(Rows showing where targets appear)
::::::
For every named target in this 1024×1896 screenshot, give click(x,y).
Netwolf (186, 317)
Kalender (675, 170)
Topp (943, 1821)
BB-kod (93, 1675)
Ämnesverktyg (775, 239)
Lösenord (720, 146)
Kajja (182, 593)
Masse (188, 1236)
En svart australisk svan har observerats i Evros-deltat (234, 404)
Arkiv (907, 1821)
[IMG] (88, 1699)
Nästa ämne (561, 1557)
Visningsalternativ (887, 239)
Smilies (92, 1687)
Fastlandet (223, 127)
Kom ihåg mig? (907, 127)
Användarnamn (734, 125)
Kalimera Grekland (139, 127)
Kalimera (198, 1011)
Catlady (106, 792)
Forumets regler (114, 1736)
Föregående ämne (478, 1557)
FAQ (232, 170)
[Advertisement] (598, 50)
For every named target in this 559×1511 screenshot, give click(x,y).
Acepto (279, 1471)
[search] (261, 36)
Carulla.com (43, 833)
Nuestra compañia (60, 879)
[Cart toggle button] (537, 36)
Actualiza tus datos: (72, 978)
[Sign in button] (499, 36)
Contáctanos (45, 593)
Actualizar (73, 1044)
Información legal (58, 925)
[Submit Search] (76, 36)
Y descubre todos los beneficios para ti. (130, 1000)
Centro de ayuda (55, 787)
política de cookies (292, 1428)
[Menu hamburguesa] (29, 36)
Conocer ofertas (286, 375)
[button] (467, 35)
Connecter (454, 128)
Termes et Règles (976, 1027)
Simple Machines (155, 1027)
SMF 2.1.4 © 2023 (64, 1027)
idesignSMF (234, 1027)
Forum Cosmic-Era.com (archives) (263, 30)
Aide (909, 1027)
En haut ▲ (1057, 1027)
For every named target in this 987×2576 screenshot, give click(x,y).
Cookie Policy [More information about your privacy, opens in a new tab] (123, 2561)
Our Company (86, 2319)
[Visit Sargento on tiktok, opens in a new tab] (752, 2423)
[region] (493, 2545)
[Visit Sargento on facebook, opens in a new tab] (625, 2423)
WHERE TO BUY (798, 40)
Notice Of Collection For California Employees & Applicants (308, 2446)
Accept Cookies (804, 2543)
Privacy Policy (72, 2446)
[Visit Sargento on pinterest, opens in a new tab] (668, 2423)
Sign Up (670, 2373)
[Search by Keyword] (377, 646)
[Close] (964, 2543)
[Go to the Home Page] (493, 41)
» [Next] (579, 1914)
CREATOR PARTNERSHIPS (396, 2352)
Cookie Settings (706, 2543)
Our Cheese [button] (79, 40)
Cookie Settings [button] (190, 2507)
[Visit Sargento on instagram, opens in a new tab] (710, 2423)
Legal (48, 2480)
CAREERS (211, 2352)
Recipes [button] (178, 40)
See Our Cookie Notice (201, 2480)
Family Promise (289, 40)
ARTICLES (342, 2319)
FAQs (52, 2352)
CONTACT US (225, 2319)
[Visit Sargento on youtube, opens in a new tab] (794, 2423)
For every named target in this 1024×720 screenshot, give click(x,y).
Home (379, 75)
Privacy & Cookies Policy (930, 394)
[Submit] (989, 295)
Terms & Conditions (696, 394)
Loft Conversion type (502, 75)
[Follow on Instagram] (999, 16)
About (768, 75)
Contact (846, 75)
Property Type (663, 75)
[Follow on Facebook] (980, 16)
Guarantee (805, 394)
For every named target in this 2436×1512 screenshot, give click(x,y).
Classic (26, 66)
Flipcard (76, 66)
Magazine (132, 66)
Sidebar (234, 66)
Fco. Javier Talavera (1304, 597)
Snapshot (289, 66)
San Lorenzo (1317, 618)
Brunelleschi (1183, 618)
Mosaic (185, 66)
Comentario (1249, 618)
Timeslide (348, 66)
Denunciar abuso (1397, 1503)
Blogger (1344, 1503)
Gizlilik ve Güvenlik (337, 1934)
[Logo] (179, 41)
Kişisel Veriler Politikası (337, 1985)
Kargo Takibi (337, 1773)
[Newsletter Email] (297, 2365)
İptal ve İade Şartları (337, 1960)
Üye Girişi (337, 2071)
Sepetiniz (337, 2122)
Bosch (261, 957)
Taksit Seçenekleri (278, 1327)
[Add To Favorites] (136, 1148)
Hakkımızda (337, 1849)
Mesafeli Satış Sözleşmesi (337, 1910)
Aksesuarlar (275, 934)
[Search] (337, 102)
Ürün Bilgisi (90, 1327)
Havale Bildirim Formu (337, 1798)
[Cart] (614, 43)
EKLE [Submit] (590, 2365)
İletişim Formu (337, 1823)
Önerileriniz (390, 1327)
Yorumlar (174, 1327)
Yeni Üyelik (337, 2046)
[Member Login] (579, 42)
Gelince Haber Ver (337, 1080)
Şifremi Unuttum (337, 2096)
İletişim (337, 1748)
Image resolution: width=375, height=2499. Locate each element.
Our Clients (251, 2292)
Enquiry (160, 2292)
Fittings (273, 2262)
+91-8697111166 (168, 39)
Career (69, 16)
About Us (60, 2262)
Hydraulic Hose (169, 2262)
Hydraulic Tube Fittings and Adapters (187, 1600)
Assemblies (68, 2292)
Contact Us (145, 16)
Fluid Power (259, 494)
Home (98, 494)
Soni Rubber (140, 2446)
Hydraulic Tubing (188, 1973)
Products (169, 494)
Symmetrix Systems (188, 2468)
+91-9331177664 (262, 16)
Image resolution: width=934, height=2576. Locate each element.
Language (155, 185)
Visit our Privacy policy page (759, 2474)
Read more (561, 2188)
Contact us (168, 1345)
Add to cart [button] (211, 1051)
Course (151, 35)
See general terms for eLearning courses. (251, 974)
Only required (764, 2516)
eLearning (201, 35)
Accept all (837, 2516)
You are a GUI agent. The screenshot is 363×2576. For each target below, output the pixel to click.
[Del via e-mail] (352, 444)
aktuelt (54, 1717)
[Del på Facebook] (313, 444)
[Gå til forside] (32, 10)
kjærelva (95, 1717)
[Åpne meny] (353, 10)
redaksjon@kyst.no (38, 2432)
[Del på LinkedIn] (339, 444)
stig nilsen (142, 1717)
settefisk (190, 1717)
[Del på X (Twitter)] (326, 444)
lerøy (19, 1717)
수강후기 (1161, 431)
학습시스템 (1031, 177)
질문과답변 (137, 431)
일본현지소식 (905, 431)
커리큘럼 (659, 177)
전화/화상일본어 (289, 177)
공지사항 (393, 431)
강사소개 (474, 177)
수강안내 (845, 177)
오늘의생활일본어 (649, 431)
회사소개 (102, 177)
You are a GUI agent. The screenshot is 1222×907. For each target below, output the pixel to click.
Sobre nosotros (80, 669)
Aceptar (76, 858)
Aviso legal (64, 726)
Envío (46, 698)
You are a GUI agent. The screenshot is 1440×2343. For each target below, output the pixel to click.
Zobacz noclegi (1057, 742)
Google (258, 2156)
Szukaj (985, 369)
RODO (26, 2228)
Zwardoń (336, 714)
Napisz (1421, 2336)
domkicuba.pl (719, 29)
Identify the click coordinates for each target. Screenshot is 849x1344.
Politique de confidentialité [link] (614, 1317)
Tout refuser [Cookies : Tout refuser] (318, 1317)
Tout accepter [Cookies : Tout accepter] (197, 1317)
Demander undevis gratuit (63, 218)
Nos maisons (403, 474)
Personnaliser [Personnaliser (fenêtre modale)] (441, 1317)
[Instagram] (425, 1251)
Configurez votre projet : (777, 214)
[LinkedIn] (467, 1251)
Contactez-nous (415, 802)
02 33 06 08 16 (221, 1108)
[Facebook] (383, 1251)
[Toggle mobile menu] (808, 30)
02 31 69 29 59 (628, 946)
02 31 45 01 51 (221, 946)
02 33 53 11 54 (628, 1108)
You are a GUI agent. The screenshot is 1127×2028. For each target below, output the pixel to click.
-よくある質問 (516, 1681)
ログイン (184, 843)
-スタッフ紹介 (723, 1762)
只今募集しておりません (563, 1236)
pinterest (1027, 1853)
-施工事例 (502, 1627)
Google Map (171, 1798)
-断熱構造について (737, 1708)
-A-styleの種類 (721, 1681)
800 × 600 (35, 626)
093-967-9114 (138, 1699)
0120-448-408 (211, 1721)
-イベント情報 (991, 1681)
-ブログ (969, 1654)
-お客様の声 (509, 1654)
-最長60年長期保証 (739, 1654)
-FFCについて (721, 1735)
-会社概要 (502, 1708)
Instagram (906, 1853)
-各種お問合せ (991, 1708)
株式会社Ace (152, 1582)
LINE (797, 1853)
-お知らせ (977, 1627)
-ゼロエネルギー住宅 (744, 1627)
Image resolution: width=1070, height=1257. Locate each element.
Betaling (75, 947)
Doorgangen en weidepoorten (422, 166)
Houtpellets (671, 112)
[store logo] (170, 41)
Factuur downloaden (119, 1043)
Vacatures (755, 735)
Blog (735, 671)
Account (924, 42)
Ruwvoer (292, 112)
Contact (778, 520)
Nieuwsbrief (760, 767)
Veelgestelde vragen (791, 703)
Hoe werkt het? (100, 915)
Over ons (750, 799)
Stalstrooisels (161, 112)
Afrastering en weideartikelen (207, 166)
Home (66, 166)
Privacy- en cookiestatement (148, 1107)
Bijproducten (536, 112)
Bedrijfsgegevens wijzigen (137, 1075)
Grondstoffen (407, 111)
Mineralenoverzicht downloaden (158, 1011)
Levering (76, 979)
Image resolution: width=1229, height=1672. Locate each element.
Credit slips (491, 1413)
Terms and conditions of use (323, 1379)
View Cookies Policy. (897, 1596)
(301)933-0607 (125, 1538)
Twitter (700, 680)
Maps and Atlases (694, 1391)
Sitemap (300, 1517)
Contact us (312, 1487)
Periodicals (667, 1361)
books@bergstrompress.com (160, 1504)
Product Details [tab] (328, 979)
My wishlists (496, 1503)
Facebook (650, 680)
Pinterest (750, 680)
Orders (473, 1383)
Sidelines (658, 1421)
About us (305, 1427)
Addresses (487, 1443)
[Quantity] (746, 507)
::::::
REQUIRED TASK:
Reproduce the listing word for word, starting at its first line and ending at the line containing "[Submit Search] (76, 36)", with that line included and nothing after it.

ANSWER IN FULL:
For every named target in this 1024×1896 screenshot, give click(x,y).
Netwolf (186, 317)
Kalender (675, 170)
Topp (943, 1821)
BB-kod (93, 1675)
Ämnesverktyg (775, 239)
Lösenord (720, 146)
Kajja (182, 593)
Masse (188, 1236)
En svart australisk svan har observerats i Evros-deltat (234, 404)
Arkiv (907, 1821)
[IMG] (88, 1699)
Nästa ämne (561, 1557)
Visningsalternativ (887, 239)
Smilies (92, 1687)
Fastlandet (223, 127)
Kom ihåg mig? (907, 127)
Användarnamn (734, 125)
Kalimera Grekland (139, 127)
Kalimera (198, 1011)
Catlady (106, 792)
Forumets regler (114, 1736)
Föregående ämne (478, 1557)
FAQ (232, 170)
[Advertisement] (598, 50)
For every named target in this 559×1511 screenshot, give click(x,y).
Acepto (279, 1471)
[search] (261, 36)
Carulla.com (43, 833)
Nuestra compañia (60, 879)
[Cart toggle button] (537, 36)
Actualiza tus datos: (72, 978)
[Sign in button] (499, 36)
Contáctanos (45, 593)
Actualizar (73, 1044)
Información legal (58, 925)
[Submit Search] (76, 36)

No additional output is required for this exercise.